Türkiye Barolar Birliği Yönetim Kurulu üyeleriyle ile birlikte bir basın açıklaması yapan Başkan Av. Prof. Dr. Metin Feyzioğlu, OHAL kapsamında Resmi Gazetede yayımlanarak yürürlüğe giren KHK'lara ilişkin çok önemli uyarılarda bulundu.
696 sayılı OHAL KHK'sının insanların yaşam hakkını tehlikeye attığını ifade eden Feyzioğlu, son Anayasa değişikliği referandumunda "hayır" diyenlerin dahi bazılarınca terörist ilan edildiklerini hatırlatarak, "Toplumsal kaosun ve şiddetin fitilini yakmak kolay, söndürmek çok zordur" dedi.
Feyzioğlu, Türkiye Barolar Birliği Yönetim Kurulu adına, 696 sayılı OHAL KHK'sı için Cumhurbaşkanı ve Bakanlar Kuruluna derhal geri çekme, TBMM'ye konuyu acilen ele alma, Anayasa Mahkemesine de iptal etme çağrısı yaptı.
Basın açıklamasının tamamı şöyle:
MİLLİ İRADEYİ YOK SAYAN VE DEVLETİN GÜÇ KULLANMA YETKİSİNİ SİVİLLERE DEVREDEN 696 SAYILI OHAL KHK'SI VAHİM BİR DÜZENLEMEDİR
696 Sayılı OHAL KHK'sı ile Türkiye Büyük Millet Meclisi bir kez daha Anayasaya aykırı olarak işlevsiz kılınmıştır. Milli irade bir kez daha yok sayılmıştır.
135 kanun maddesini kalıcı olarak değiştiren bu KHK'nın bir tek hükmü bile OHAL ile ilgili değildir. Bundan daha vahimi şudur: Bu KHK, insanların yaşam hakkını tehlikeye atmıştır.
Çünkü;
15 Temmuz 2016'daki darbe girişiminin devamı niteliğindeki eylemlerin bastırılması için sivillerin silah dahil güç kullanmasını, ceza ve tazminat sorumluluğundan muaf tutmaktadır.
Soruyoruz: Darbe teşebbüsünün devamı niteliğindeki eylemler ne demektir? Kim, neye göre bunu tespit edecektir?
Bir kez daha soruyoruz: Türk Ceza Kanunu'ndaki mevcut düzenlemelerin ötesinde mutlak sorumsuzluk getiren bu düzenlemeyle ne amaçlanmaktadır?

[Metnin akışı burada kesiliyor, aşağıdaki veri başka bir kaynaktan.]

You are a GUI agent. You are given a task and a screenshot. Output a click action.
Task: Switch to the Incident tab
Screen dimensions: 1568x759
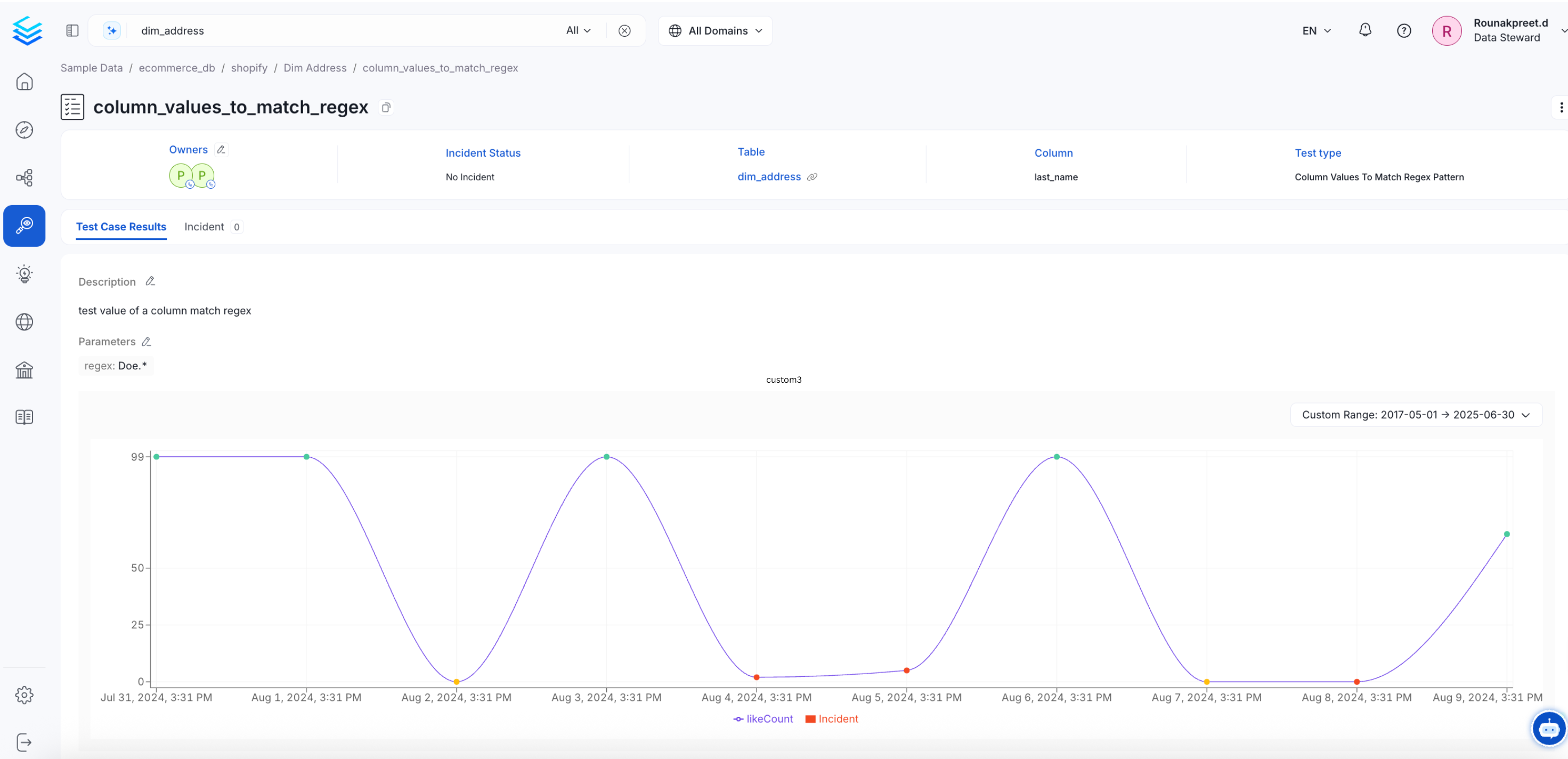click(205, 227)
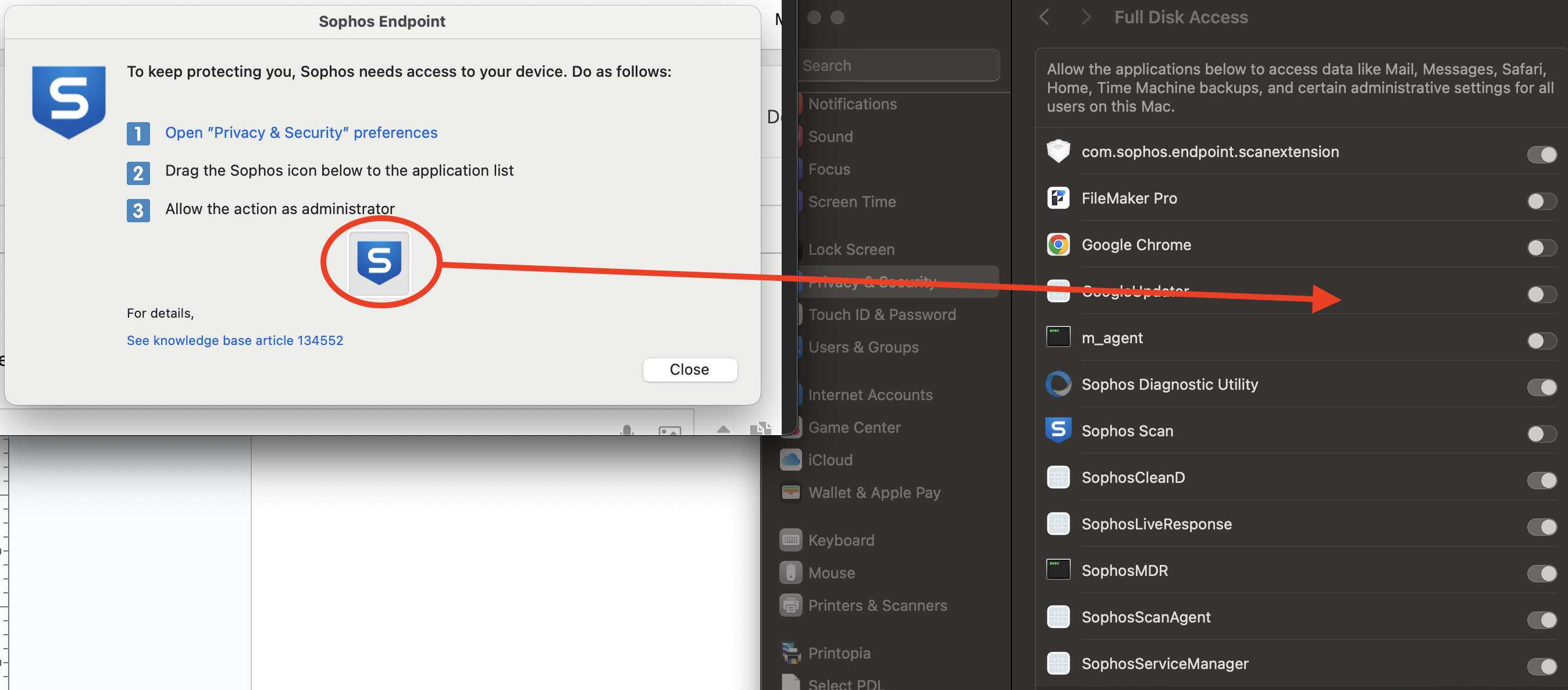Click the Sophos Diagnostic Utility icon
This screenshot has height=690, width=1568.
tap(1058, 385)
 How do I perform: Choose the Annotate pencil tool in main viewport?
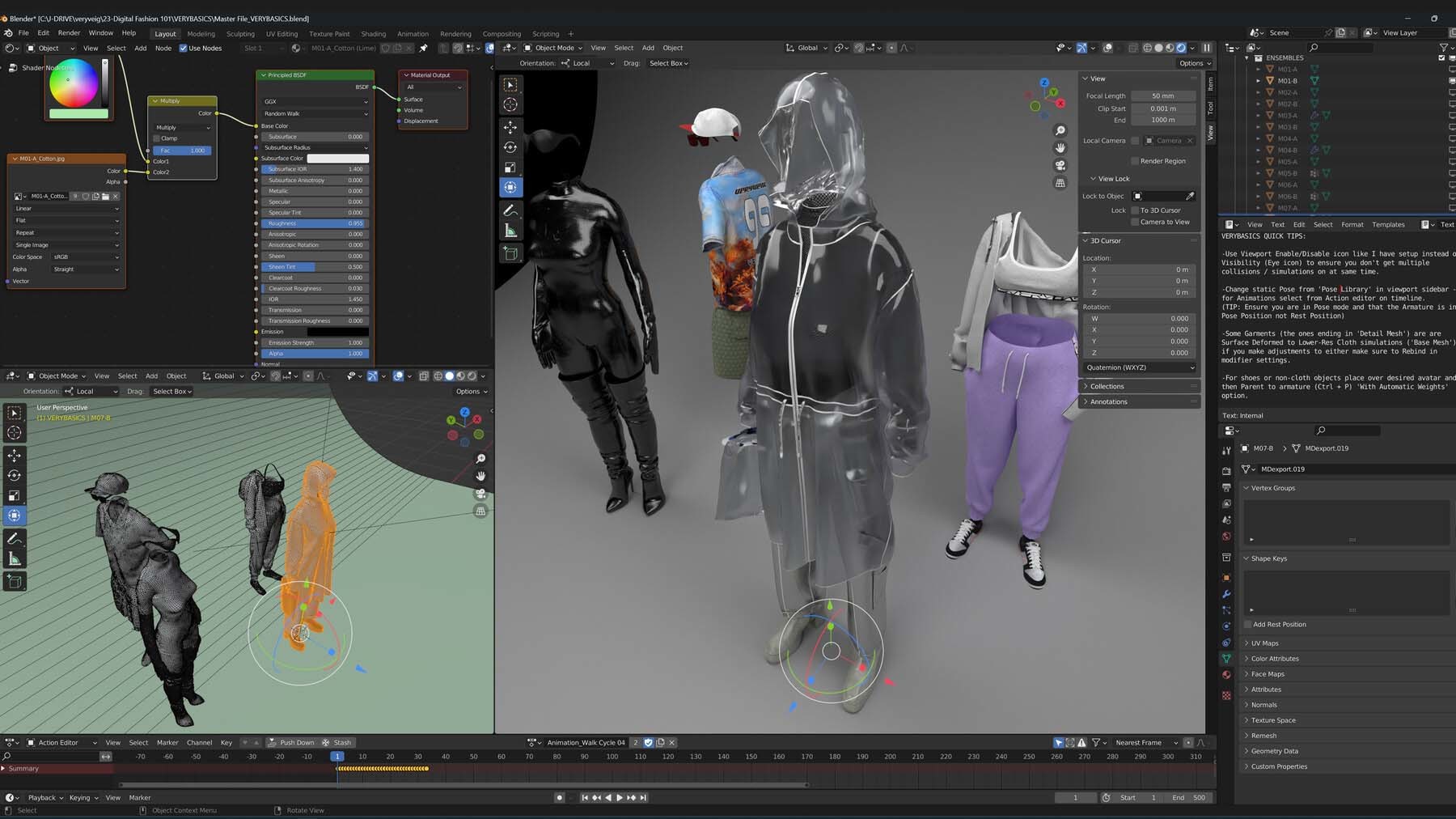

Örneğin; işinden atılan, kıdem tazminatı dahi alamayan veya ürün taban fiyatını az bulan, kadınlara yönelik haksız bir uygulamayı yanlış gören bir grup vatandaş, demokratik protesto haklarını kullanmaya kalkarsa ve bu kişilerin üzerine birileri saldırırsa ne olacaktır?

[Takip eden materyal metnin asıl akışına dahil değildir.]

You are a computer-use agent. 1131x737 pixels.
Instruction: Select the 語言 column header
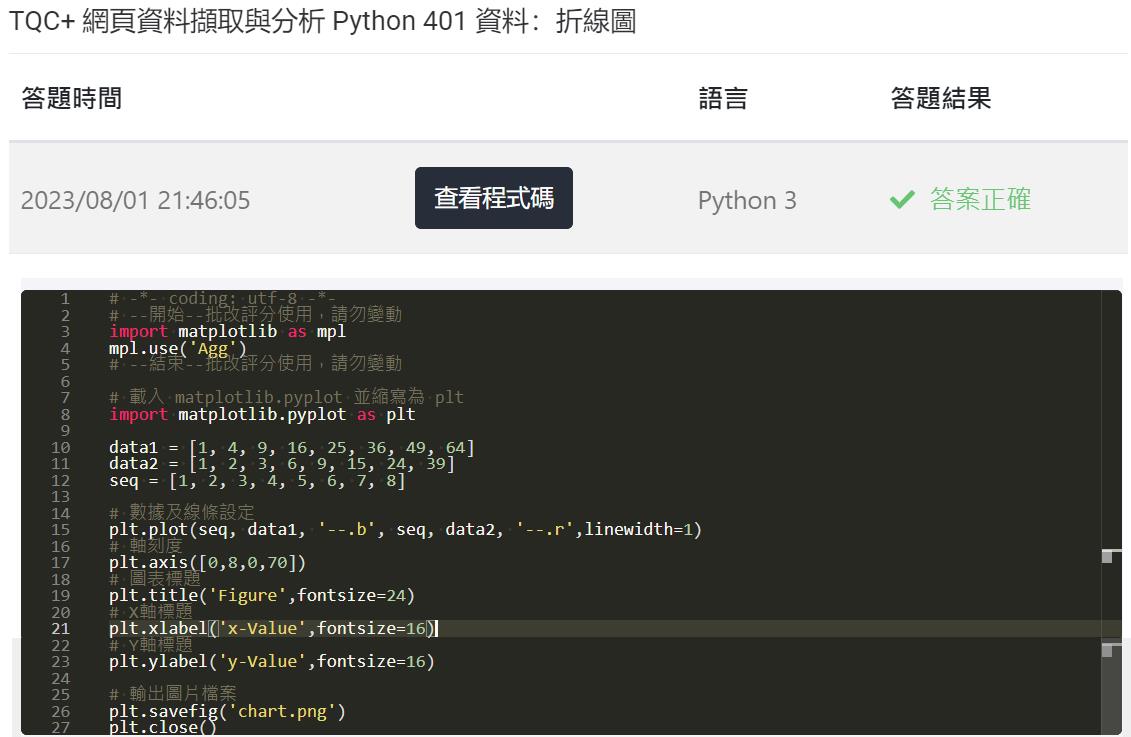(723, 98)
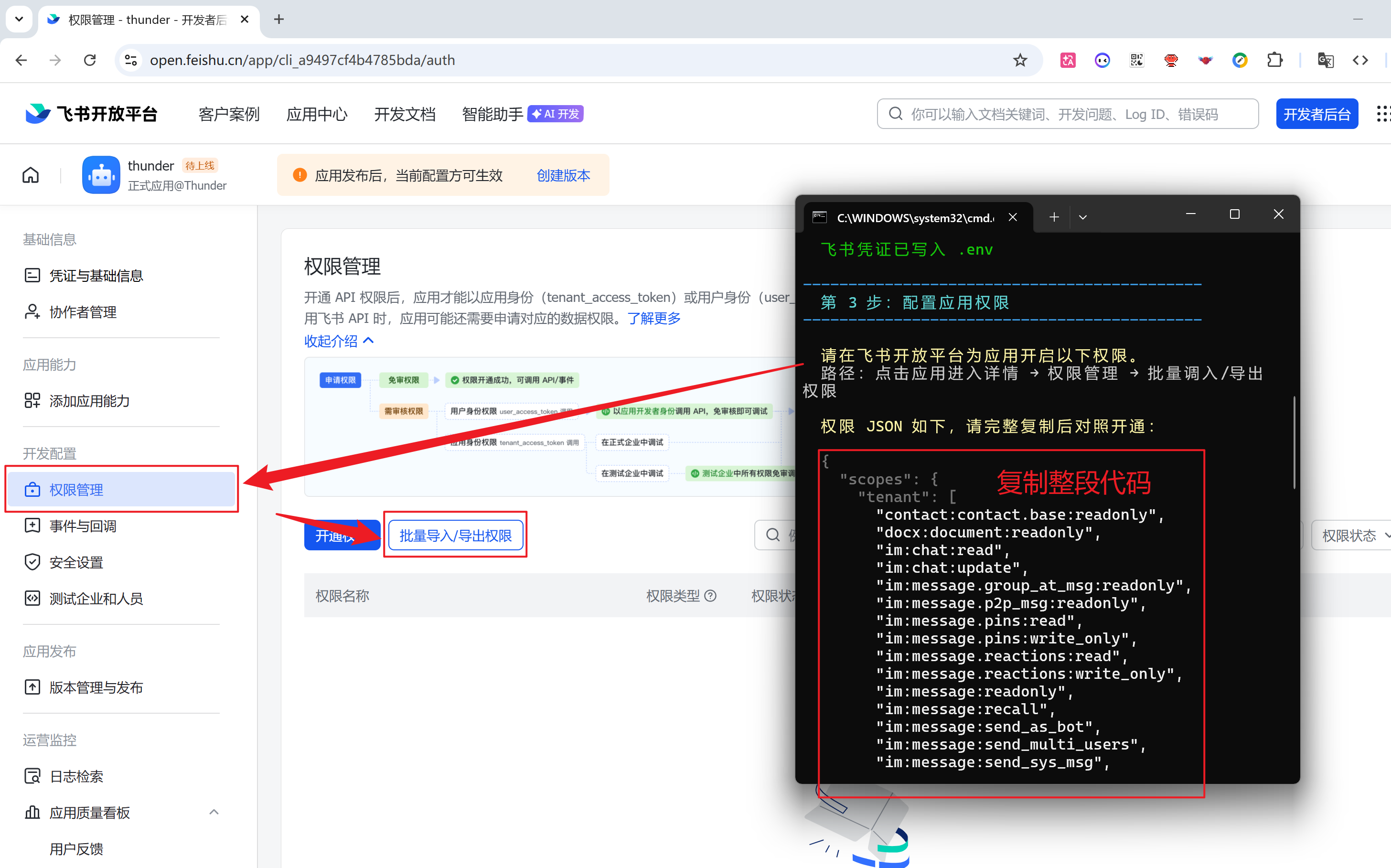Image resolution: width=1391 pixels, height=868 pixels.
Task: Open 事件与回调 in the sidebar
Action: point(83,526)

"15 Temmuz'un devamını istiyorlardı, bunun için öldürdük, bunun için evlerini bastık ve yaktık" derlerse ne yapılacaktır?
Son Anayasa değişikliği referandumunda "hayır" diyenlerin dahi bazılarınca terörist ilan edildiği unutulmamalıdır.

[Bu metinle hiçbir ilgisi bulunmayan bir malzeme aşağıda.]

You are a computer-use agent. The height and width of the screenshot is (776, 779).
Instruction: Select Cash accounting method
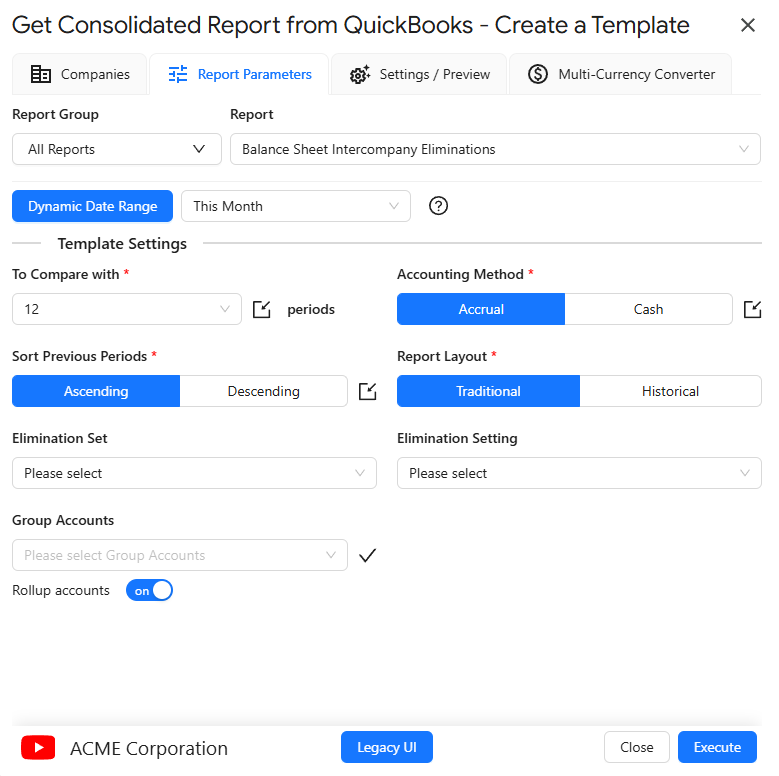coord(648,309)
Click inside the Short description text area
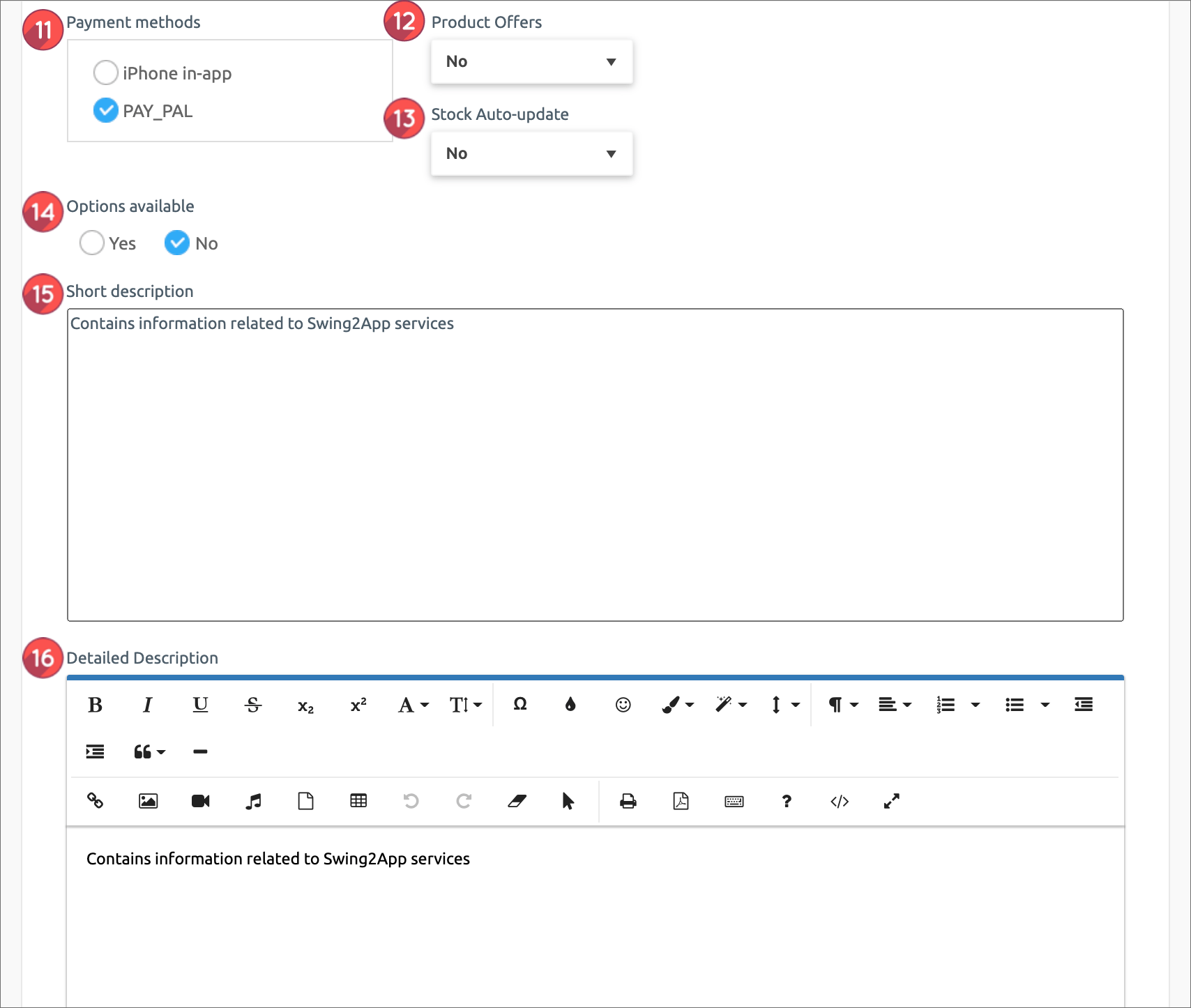The width and height of the screenshot is (1191, 1008). 595,464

Toplumsal kaosun ve şiddetin fitilini yakmak kolay, söndürmesi çok zordur.
İNSANLARIN YAŞAM HAKKI TEHLİKEDEDİR.
Güç kullanma yetkisi sadece devlete aittir. Devlet tarafından bile hukukun evrenselleşmiş ilkelerine uygun kullanılması gereken bu yetki, peşinen ve hiçbir kayıt ve şarta tabi tutulmaksızın başkalarına devredilemez. Oysa bu düzenleme, bazı kişilerde devlete ait güç kullanma yetkisinin kendilerine geçtiği algısı yaratmaya elverişlidir. Bu algının verdiği sorumsuzluk, önünü alamayacağımız, sonuçlarını kestiremeyeceğimiz bir şiddet dalgasına sebebiyet verebilir. İşin şakası yoktur.
Küresel ve bölgesel çeşitli güç odaklarının Türkiye üzerine pek çok senaryo yazdığı ve uygulamaya çalıştığı apaçık ortada iken, bizi kardeş kavgasına sürükleyebilecek böyle bir düzenlemenin sonuçlarının, yetkili makamlarca öngörülmemiş olduğuna inanmak istiyoruz.
Bu sebeple;
Sayın Cumhurbaşkanı'nı ve Bakanlar Kurulu'nu 696 Sayılı KHK'yı geri çekmeye davet ediyoruz.
Türkiye Büyük Millet Meclisi'nin konuyu, milli bir mesele olarak, siyasi parti kaygılarının üzerinde ve acilen ele almasını diliyoruz.
Anayasa Mahkemesi'nin yirmi altı yıllık içtihadına sahip çıkarak OHAL ile ilgili hiçbir hüküm içermeyen bu kararnameyi iptal etmekle görevli olduğunu halkımızın bilgisine sunuyoruz.
Üzerine oynanan tüm senaryoları yüksek öngörüsüyle boşa çıkartmış olan Türk Milleti'nin doğru bilgilendirildiği taktirde sağduyusunun galip geleceğine, bu düzenlemenin yukarıda sıraladığımız yollardan biri kullanılarak ortadan kaldırılmasını sağlayacağına güveniyoruz.
Türkiye Barolar Birliği'nin ve Barolarımızın Milletimizi doğru bilgilendirmeye devam edeceğini kamuoyuna saygıyla duyururuz.